The government is in talks with Singapore, China, South Korea, India, the Netherlands and United Arab Emirates for potential travel bubbles that will allow their nationals to visit Indonesia’s so-called “green zones,” or sites that have curbed Covid-19 infections and vaccinated a significant portion of their local population, Tourism and Creative Economy Minister Sandiaga Uno said in an interview on Friday.
Ukraine and Poland have also submitted requests to Indonesia, guaranteeing a set number of tourists that could travel to the Southeast Asian nation via charter flights, Uno said. This would ease a government ban imposed since March 2020, prohibiting most foreign nationals from entering or transiting through Indonesia during the pandemic.
Indonesia joins the likes of Thailand and Hong Kong in considering to allow limited foreign travels to support their ailing tourist industries. Like its neighbors, though, slower-than-expected inoculation and fears of a resurgence in Covid-19 cases are throwing a spanner in the works.
Central to Indonesia’s plan will be vaccine supply, which is expected to fall short this month due to export curbs in producing countries. Shots are currently prioritized for the elderly and frontline workers in Covid-19 hotspots such as Jakarta, but a new directive from President Joko Widodo aims to include Bali in the list, Uno said.
“We already have close to 60,000 to 70,000 vaccinators ready in Bali. Once we have the supply, the Health Minister said we can complete the task in two to three months, taking us to mid- or end-July,” for the reopening, said Uno, who was appointed to his post in December. At least 2 million residents would have to have been vaccinated for the program to start, he said.
Batam and Bintan, part of the Riau Islands just south of Singapore, had hoped to start receiving travelers from the city-state by April 21, but that will likely be delayed as discussions continue on health protocols, Uno said. The travel lane will be on the agenda in an upcoming meeting between Widodo and Singapore Prime Minister Lee Hsien Loong, he added.
Other tourist sites being considered for the travel corridor program include Yogyakarta, Belitung Island and Lake Toba in Sumatra, Borobudur Temple in Central Java, Labuan Bajo fishing town in eastern Indonesia, and Likupang in Sulawesi, which caters to Chinese tourists.

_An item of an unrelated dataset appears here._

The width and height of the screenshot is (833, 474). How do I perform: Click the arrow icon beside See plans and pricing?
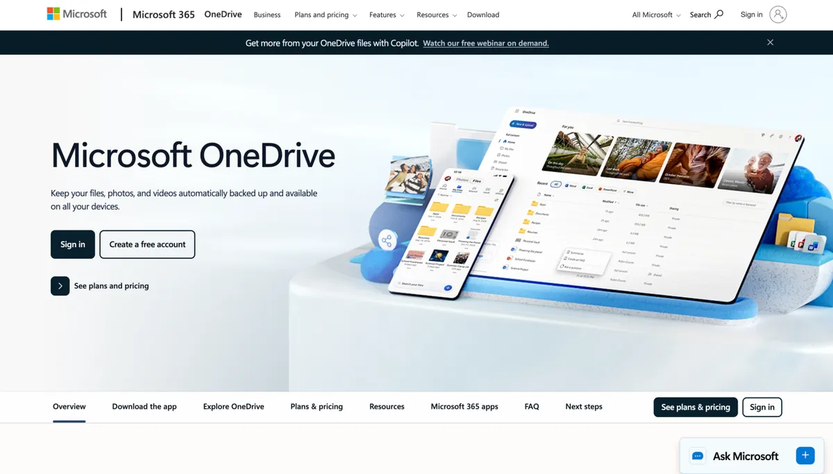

Any decision to reopen more areas will be driven by data on how well infection has been contained, said Uno.
Southeast Asia’s biggest economy aims to inoculate as many as 3 million people in Bali and about 70,000 in Batam and Bintan to achieve herd immunity in the islands before they are reopened to foreign visitors.
Indonesia has inoculated over 10.6 million people so far, the most in Southeast Asia. This has helped halve the number of new infections to an average of about 5,000 a day in April from nearly 11,000 at the start of the year.
As it gradually reopens more sectors, the country aims to climb out of its recession and grow gross domestic product by 4.5%-5.3% this year. Tourism contributed over 4% of Indonesia’s GDP in 2017 and accounted for more than 10% of total employment, according to data from the Organisation for Economic Co-operation and Development. The target is for the sector to account for 5%-6% of GDP this year and gradually increase it to 10%-12% by 2025, Uno said.